Step 5：Compound e sloughs ester group in the presence of fluorination reagent, and wherein fluorination reagent is selected from potassium fluoride, tetrabutyl fluorine Change ammonium, silver fluoride, solvent for use be selected from tetrahydrofuran, pyridine, dichloromethane, ethyl acetate, acetonitrile, toluene, dimethyl sulfoxide (DMSO), One kind or any two kinds of combinations in methyl alcohol and ethanol；

Step 6：The product that step 5 is obtained uses alkali process again, obtains end-product, alkali be selected from potassium carbonate, sodium carbonate, cesium carbonate, Lithium carbonate, lithium hydroxide, NaOH, potassium hydroxide, cesium hydroxide, sodium methoxide, caustic alcohol.
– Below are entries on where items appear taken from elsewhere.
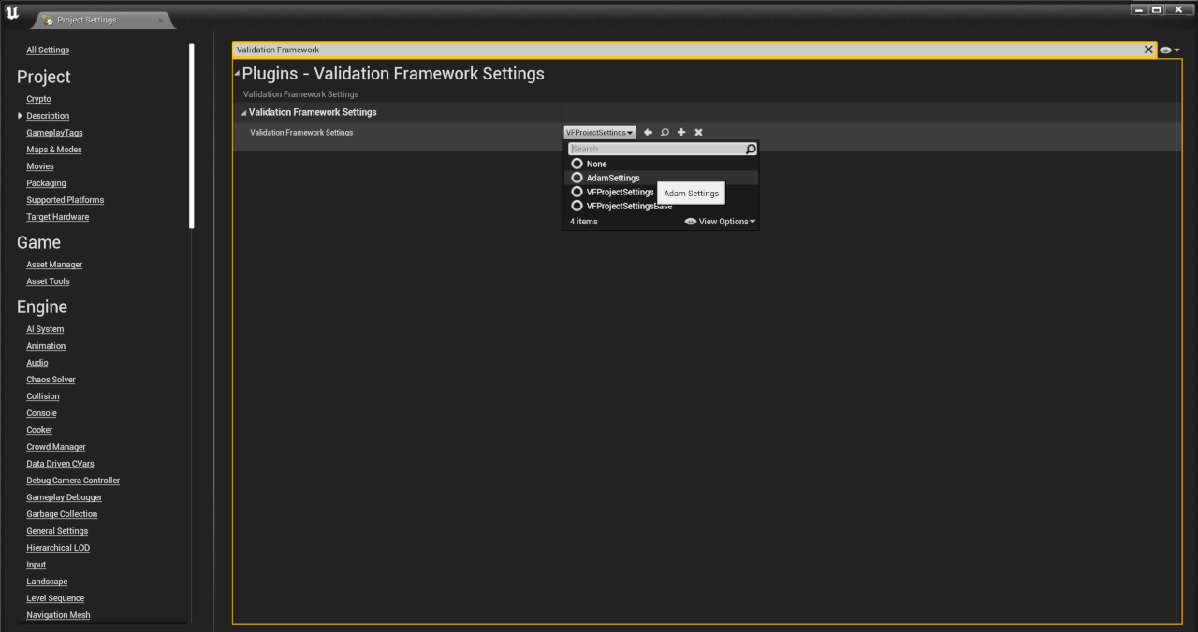The image size is (1198, 632).
Task: Select the None class option
Action: 596,164
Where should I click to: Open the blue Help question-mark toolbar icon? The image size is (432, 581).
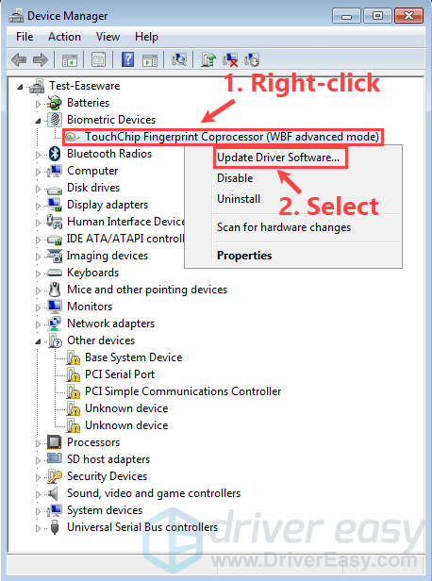point(127,59)
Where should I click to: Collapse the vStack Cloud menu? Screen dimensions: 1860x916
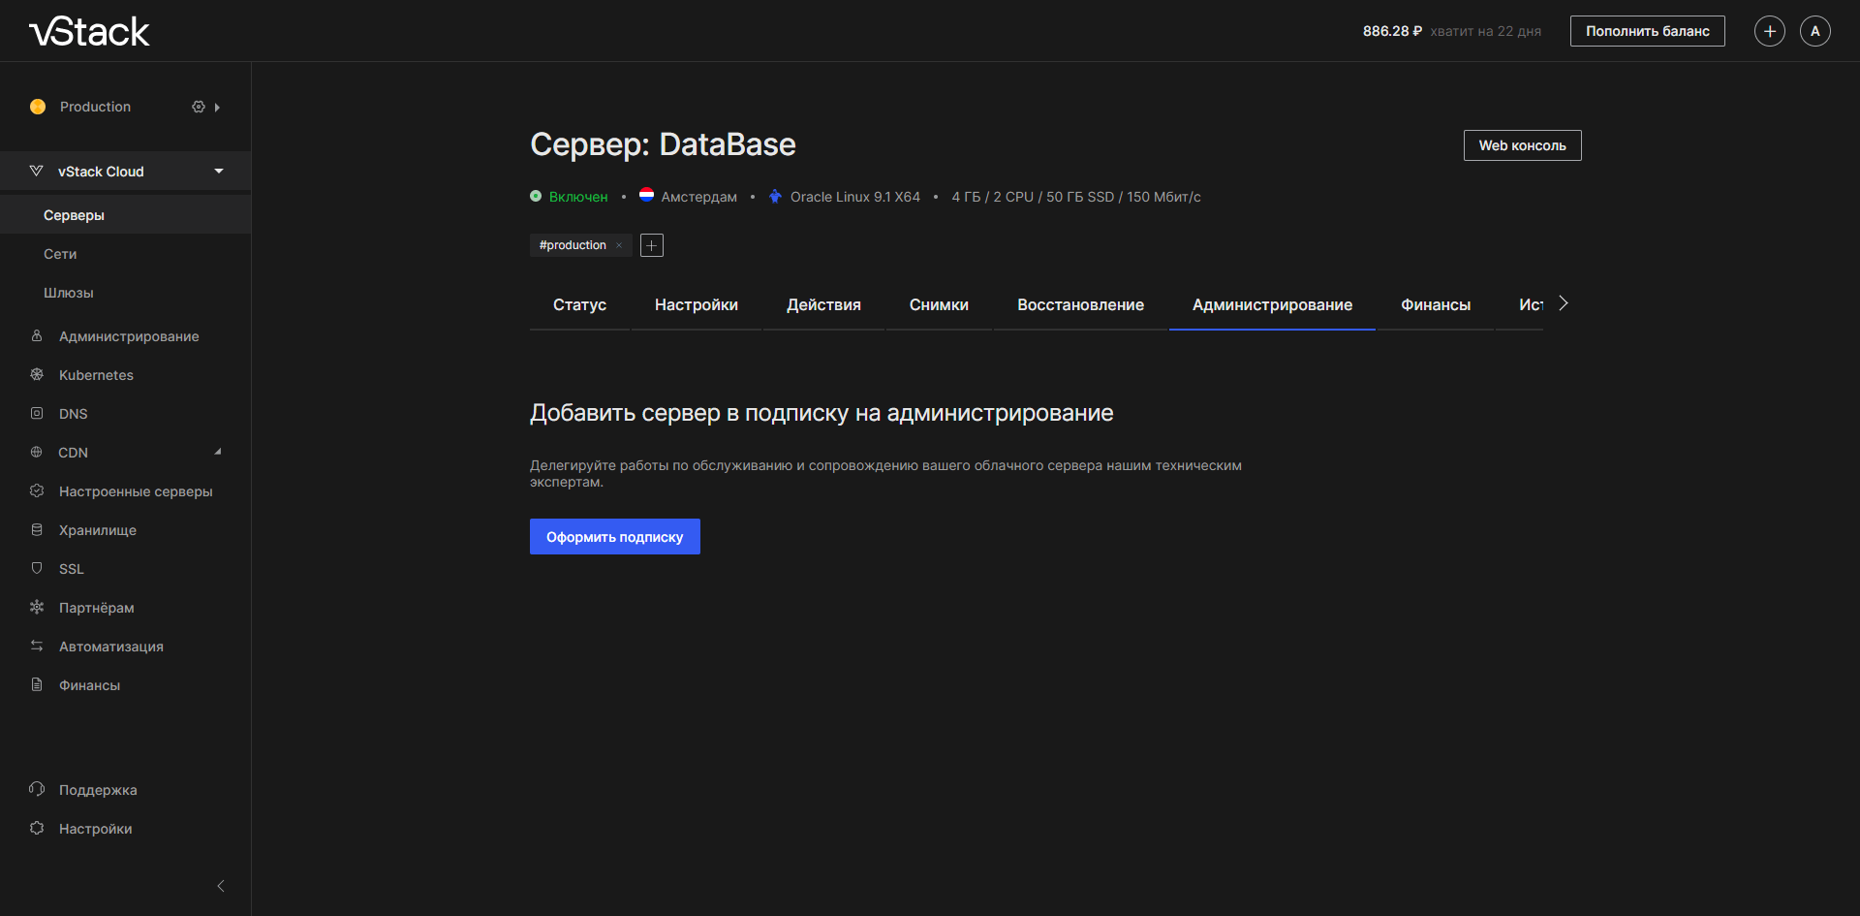coord(219,172)
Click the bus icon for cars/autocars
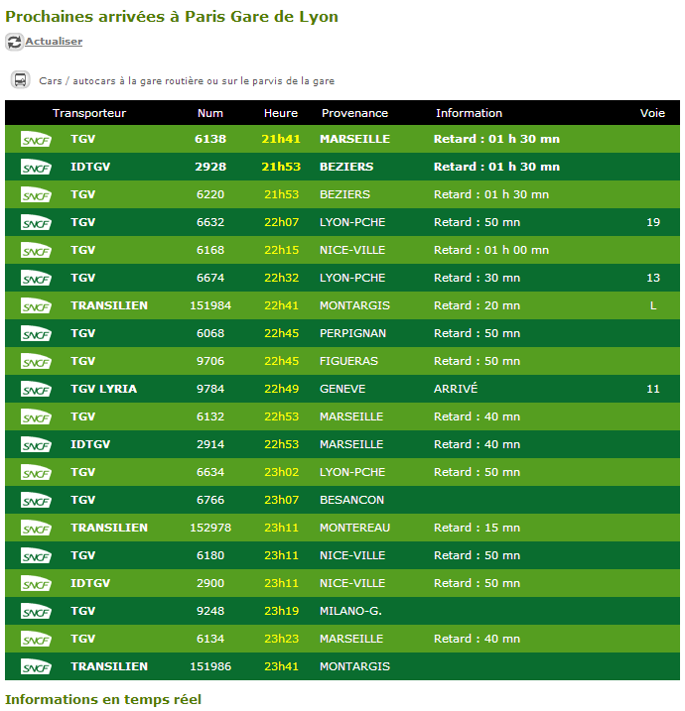Screen dimensions: 685x711 click(x=20, y=80)
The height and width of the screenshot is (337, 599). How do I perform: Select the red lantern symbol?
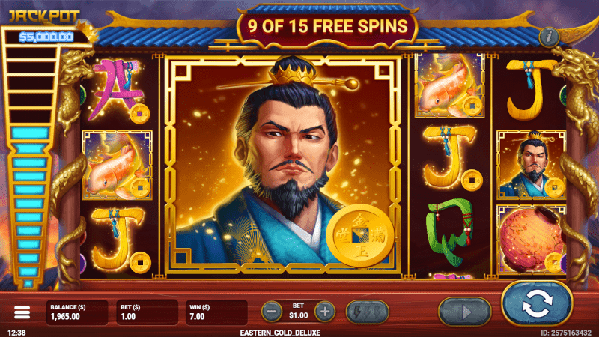point(531,240)
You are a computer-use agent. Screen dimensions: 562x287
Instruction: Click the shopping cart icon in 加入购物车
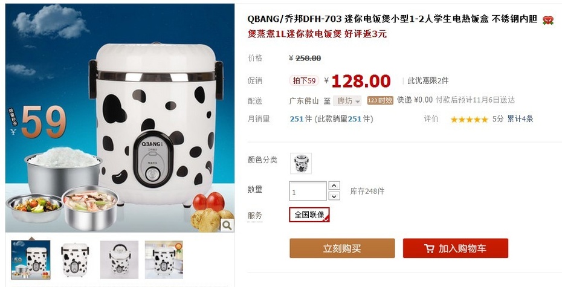point(429,248)
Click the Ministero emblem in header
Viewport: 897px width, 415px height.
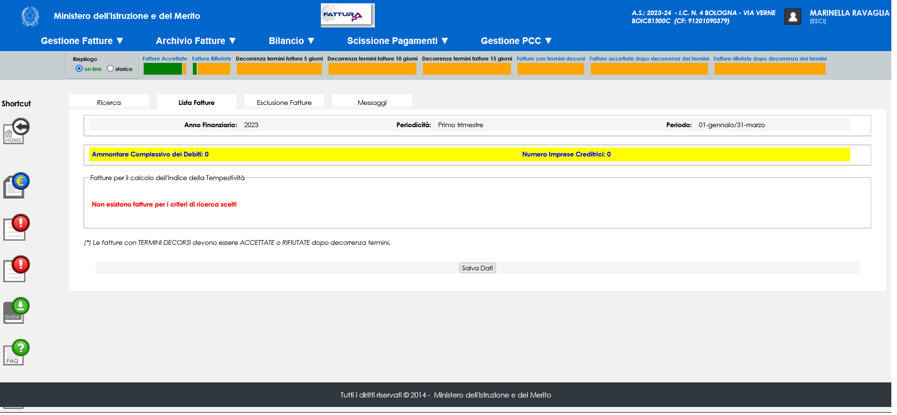[30, 17]
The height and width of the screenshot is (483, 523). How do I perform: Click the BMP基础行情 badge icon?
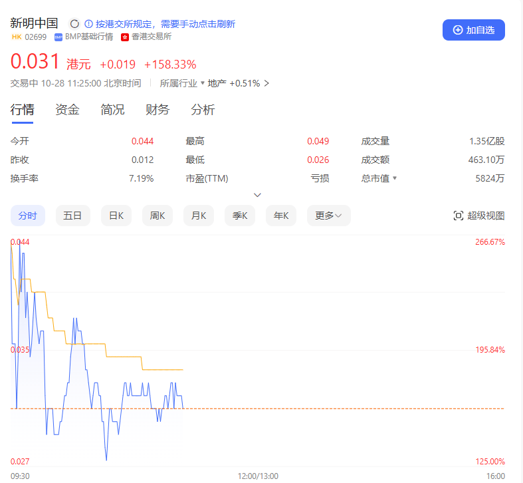58,37
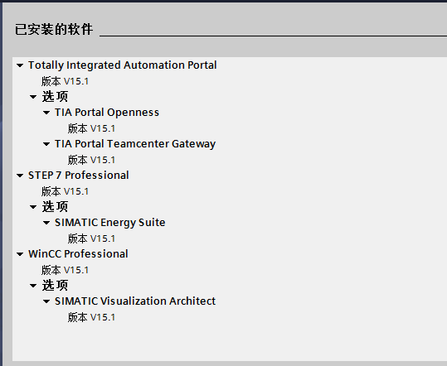Collapse STEP 7 Professional node arrow
This screenshot has height=366, width=447.
[x=20, y=176]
7. a kind of pharmaceutical composition, it is characterised in that comprising C20 epimerization salt described in claim any one of 1-5 Mycin and its derivative and its pharmaceutically acceptable salt and one or more optional pharmaceutically acceptable carrier or tax Shape agent.

8. C20 epimerization salinomycin described in any one of claim 1-5 and its derivative and its pharmaceutically acceptable The application of pharmaceutical composition described in salt and claim 7 in terms of prevention or/and tumor is prepared.

9. application according to claim 8, it is characterised in that described tumour include leukaemia, breast cancer, stomach cancer, colon cancer, Cancer of pancreas, cancer of the esophagus, glioma, liver cancer, carcinoma of urinary bladder, prostate cancer and lung cancer.